I have leveled a 3x2x4' four drawer dresser on carpet which my Pico tank sits on with cedar shims. 

but your situation is slightly different.


----------



## cliff (Aug 30, 2010)

I haven't yet, but plan to use them to level my new 90 on tiles - I can't foresee an issue.


----------



## BillD (Jun 5, 2006)

Carpet is different than a hard floor in that there is give as the carpet and underpad collapse under the weight. In addition, the tank needs to be far enough from the wall to miss the effects of the tackless strip beneath the carpet. The carpet, of course, will be ruined.


----------



## bob123 (Dec 31, 2009)

Hi; What type of stand are trying to level? 
As mentioned above with that amount of weight the carpet will be ruined.
If you can I would place a piece of plywood between the carpet and the 
stand and place your shims between the plywood and the stand, but 
remeber that the carpet and underpad will compress with the water
weight. Good luck.


----------



## theSICKNESS (Mar 3, 2011)

please do not use cedar shims to level your tank, eventually they could fail. I tried with cedar shims and not even a 1/4 full of water i heard crack, there went the shims. 

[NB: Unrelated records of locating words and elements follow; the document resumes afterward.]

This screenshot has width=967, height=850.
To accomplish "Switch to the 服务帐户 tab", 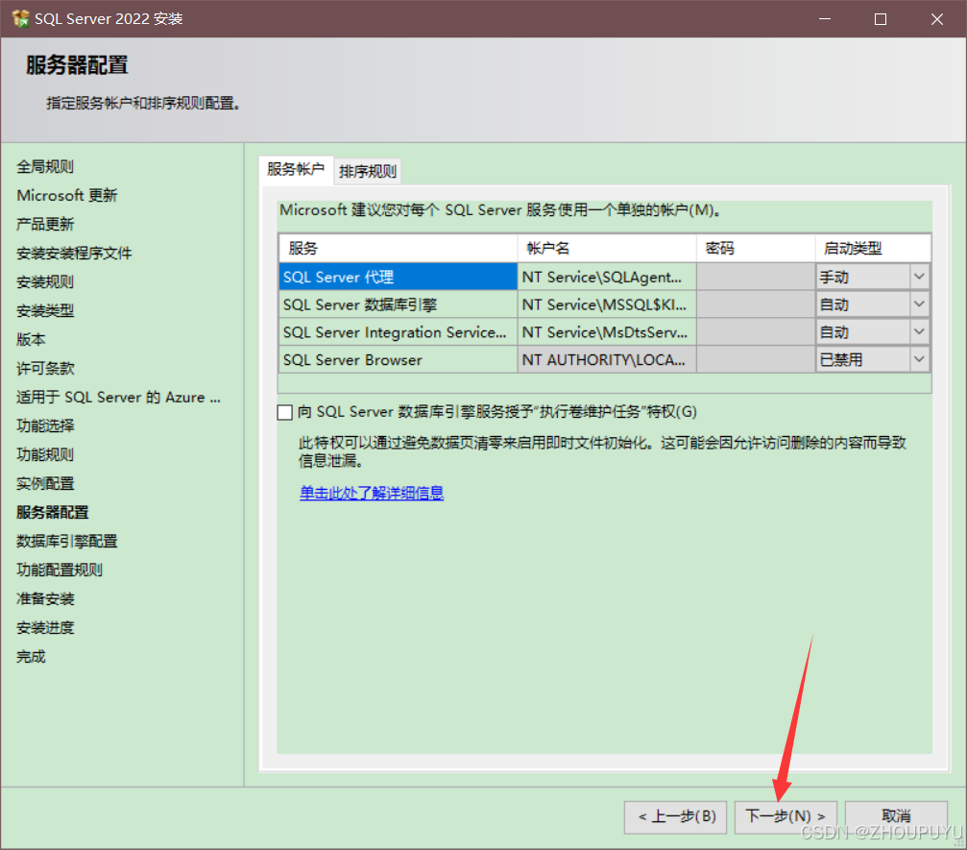I will tap(295, 170).
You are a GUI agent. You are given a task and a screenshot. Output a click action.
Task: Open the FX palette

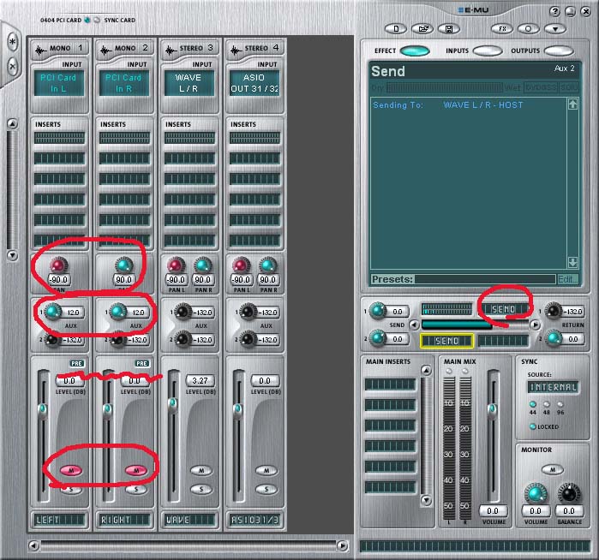pos(502,28)
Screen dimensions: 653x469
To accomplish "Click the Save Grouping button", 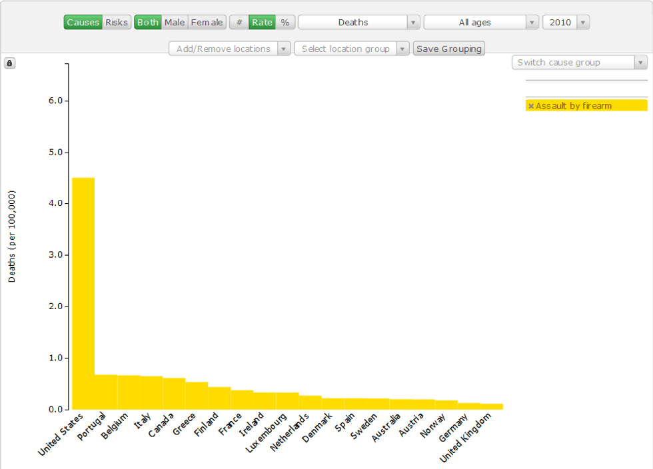I will (449, 49).
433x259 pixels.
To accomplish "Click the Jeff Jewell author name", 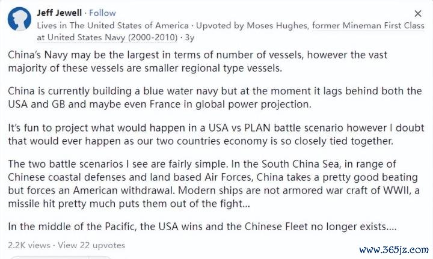I will tap(59, 13).
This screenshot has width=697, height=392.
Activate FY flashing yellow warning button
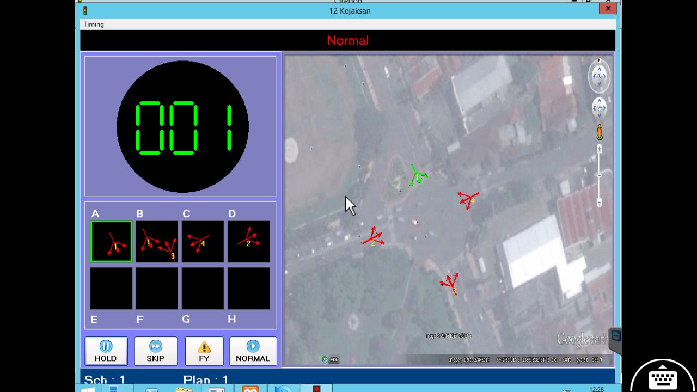click(204, 351)
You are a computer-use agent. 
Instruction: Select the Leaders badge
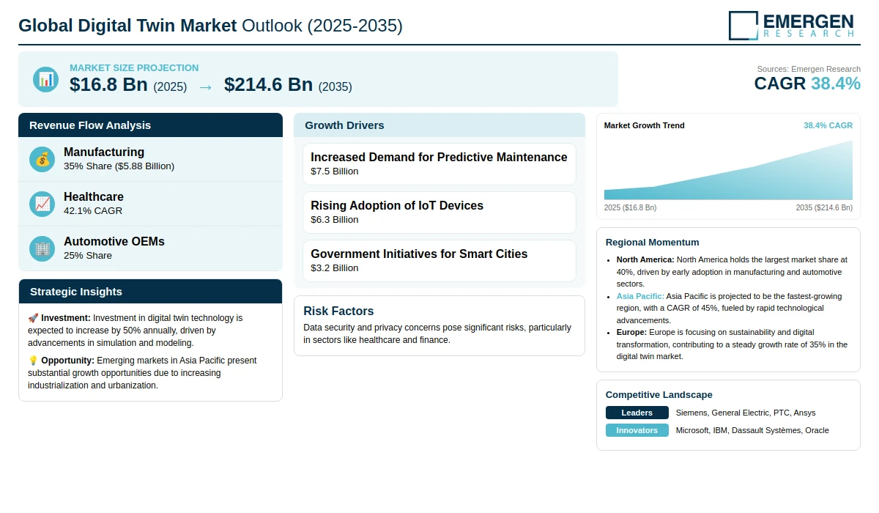pos(637,413)

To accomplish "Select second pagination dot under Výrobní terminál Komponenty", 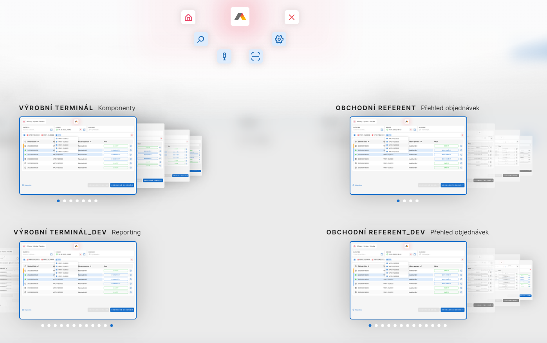I will pos(65,201).
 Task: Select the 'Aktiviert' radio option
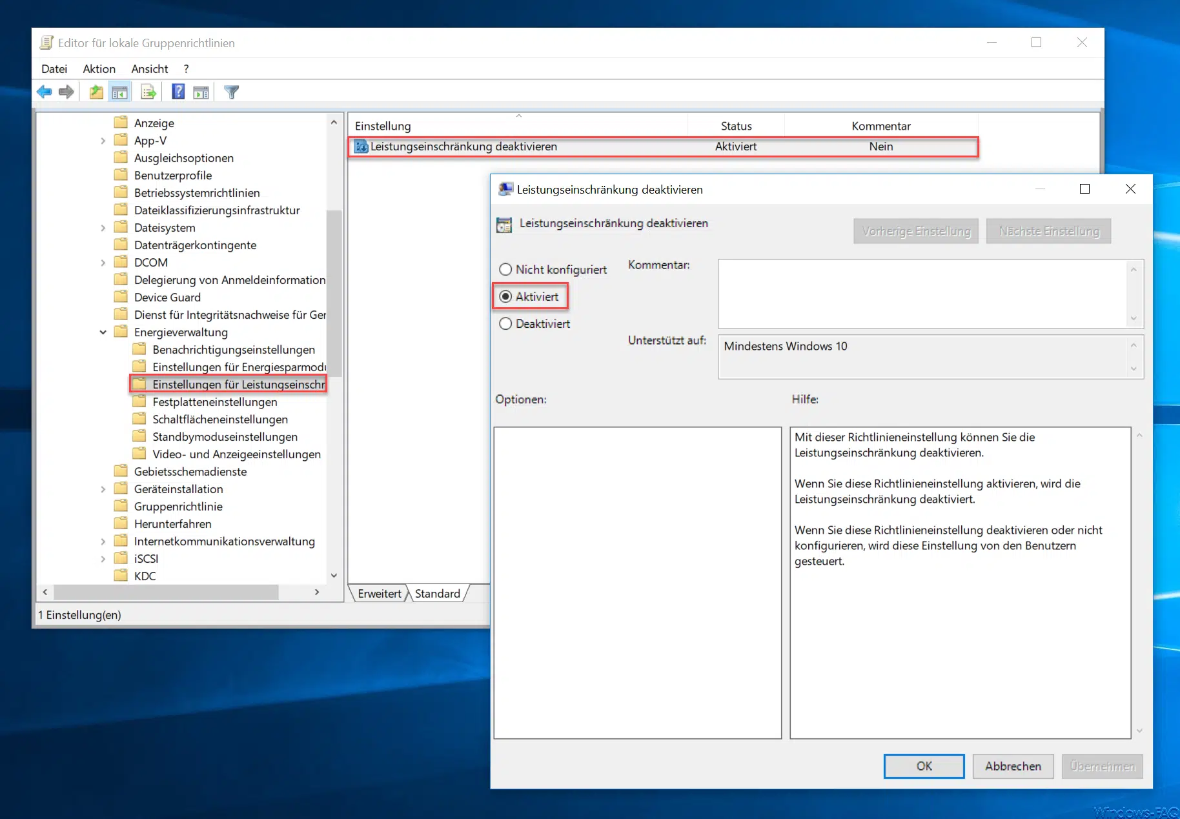tap(505, 297)
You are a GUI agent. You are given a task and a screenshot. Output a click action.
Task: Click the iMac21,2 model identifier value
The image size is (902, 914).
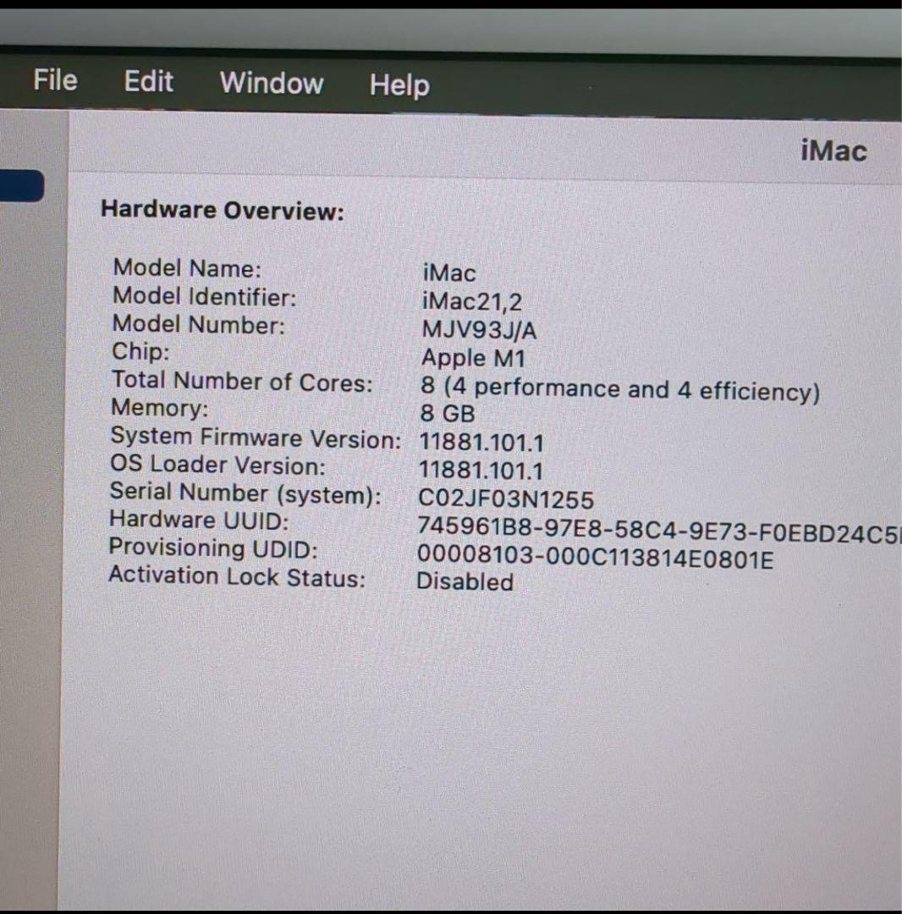471,301
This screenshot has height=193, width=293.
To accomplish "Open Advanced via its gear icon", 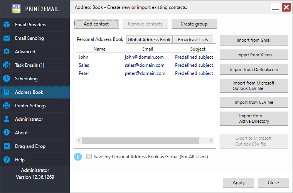I will (7, 52).
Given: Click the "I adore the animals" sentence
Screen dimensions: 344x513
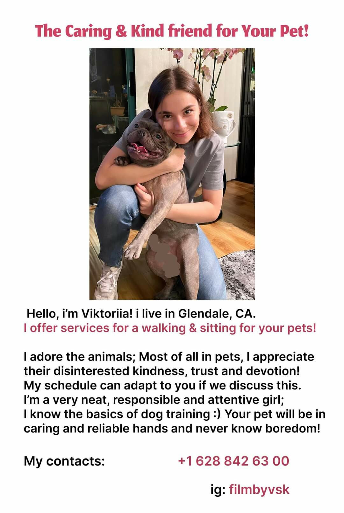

Home depot has shims for like $8/pk not sure what they are made of (not cedar) but I shimmed my 180g in the basement on carpet with these types of shims. I also have a 90g shimmed, and both are nice and level, 3 years for the 180g and less than a year for the 90g

I am not saying that it will not work with cedar shims but, just be careful.

Good Luck

Cheers


----------